## 提供テキスト
---+---
名建築

石川県立図書館

めくるめく空間で
本を探し、本を読み、本と出会う

好文学園女子高等学校新校舎棟整備事業 未来のクリエイターが羽ばたく白い学び舎

南側から見た外観。アースカラーのタイルが貼られたコンクリートパネルとガラスのカーテンウォールが雁行して配置されている。
外壁のめくれた形状は本をめくる様子をイメージ。屋上の円形屋根の部分、外周部のキャノピーにR-T工法が使われている

株式会社環境デザイン研究所

会長
仙田 満 氏

伝統文化が育まれた金沢にふさわしい図書館

2022年7月にオープンした「石川県立図書館」は、2017年に石川県によるプロポーザルによって私たちが設計者として選ばれました。敷地は金沢市内の金沢大学工学部の跡地であり、隣には市によって金沢美術工芸大学が建設される計画でした。県からは、伝統的な工芸文化が育まれてきた石川の文化活動、文化交流の場となるようにしたいという要望がありました。
---+---
## 提供資料
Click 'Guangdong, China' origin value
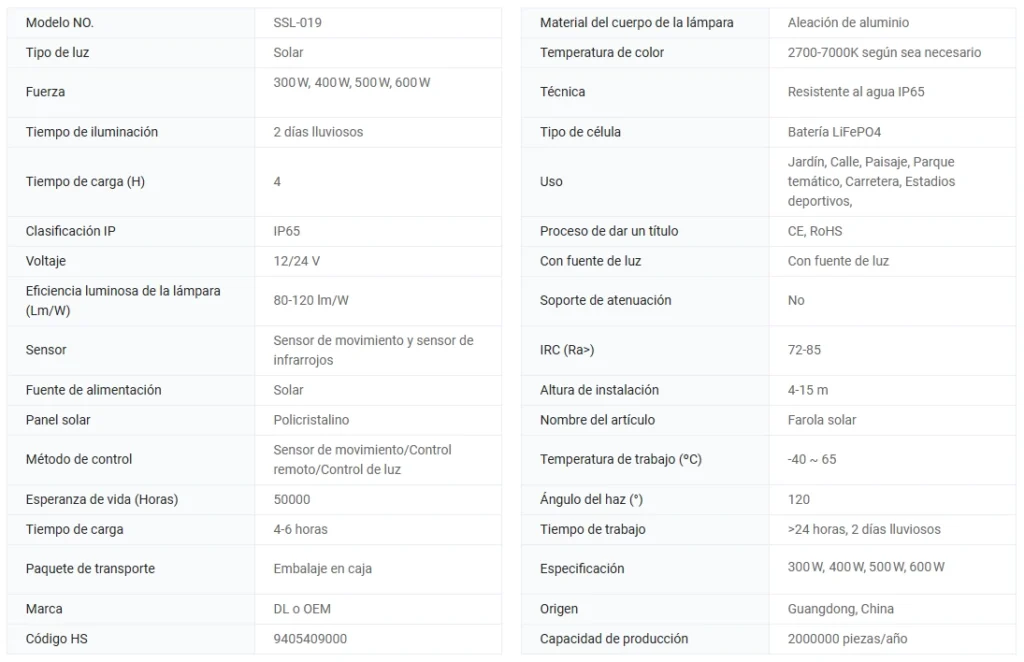point(840,608)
---+---
## 実施する課題
(1) 石川県立図書館の文章にある「県からは、伝統的な工芸文化が育まれてきた石川の文化活動、文化交流の場となるようにしたいという要望がありました。」という一文を英語に訳してください。
(2) 石川県立図書館の文章のうち、「株式会社環境デザイン研究所」から「たいという要望がありました。」までの部分をそのまま書き写してください。

## 各課題の解答
(1) The prefecture requested that the library become a place for cultural activities and cultural exchange in Ishikawa, where traditional craft culture has been nurtured.

(2)
株式会社環境デザイン研究所

会長
仙田 満 氏

伝統文化が育まれた金沢にふさわしい図書館

2022年7月にオープンした「石川県立図書館」は、2017年に石川県によるプロポーザルによって私たちが設計者として選ばれました。敷地は金沢市内の金沢大学工学部の跡地であり、隣には市によって金沢美術工芸大学が建設される計画でした。県からは、伝統的な工芸文化が育まれてきた石川の文化活動、文化交流の場となるようにしたいという要望がありました。